In order to see that the second property implies that the correlation between the residuals and regressors is equal to zero, we need to take a step back and consider the covariance between $$e_j$$ and $$x_j$$ (because it is used in correlation coefficient as discussed in Section 9.3): $$$\mathrm{cov}(e_j,x_j) = \sum_{j=1}^n (e_j - \bar{e})(x_j - \bar{x}) \tag{10.18}$$$ The first thing to notice in (10.18) is that $$\bar{e}=0$$ because of the property (1) discussed in the beginning of this subsection.

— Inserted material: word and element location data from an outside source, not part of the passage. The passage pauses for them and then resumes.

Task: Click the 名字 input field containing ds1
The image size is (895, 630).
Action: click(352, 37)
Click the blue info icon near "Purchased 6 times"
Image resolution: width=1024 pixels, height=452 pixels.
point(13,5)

This simplifies the formula and leads to: $$$\mathrm{cov}(e_j,x_j) = \sum_{j=1}^n e_j (x_j - \bar{x}) = \sum_{j=1}^n e_j x_j - \bar{x} \sum_{j=1}^n e_j = \sum_{j=1}^n e_j x_j , \tag{10.19}$$$ because the second sum in (10.19) is equal to zero due to the same property (1).

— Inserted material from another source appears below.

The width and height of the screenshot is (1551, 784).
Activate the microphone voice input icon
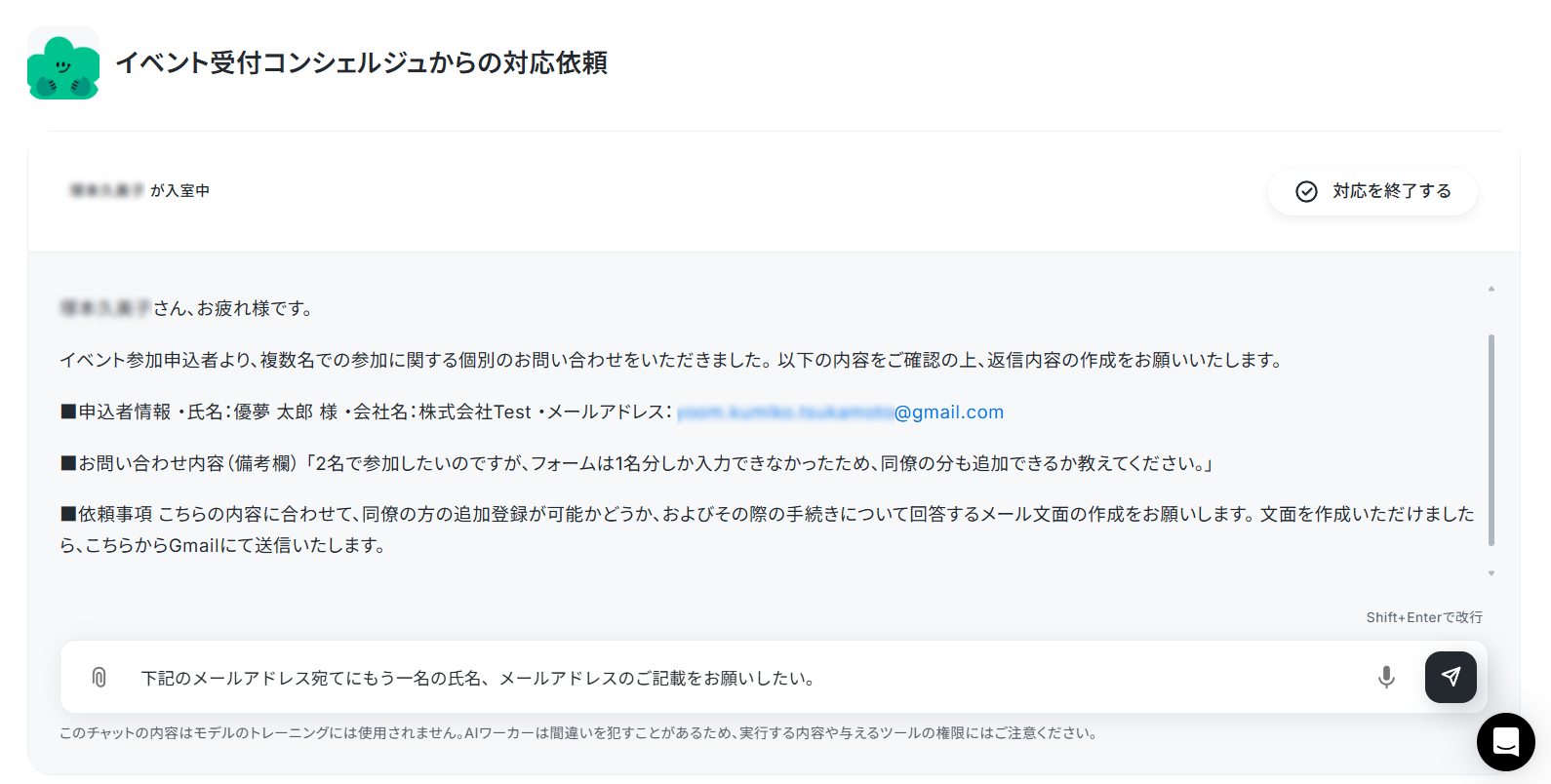[x=1386, y=677]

These two basic properties on one hand are useful for further derivations and on the other one show what to expect from the residuals of a regression model estimated via the OLS. The latter means, for example, that there is no point in testing whether the two properties hold, they will be satisfied automatically in case of OLS.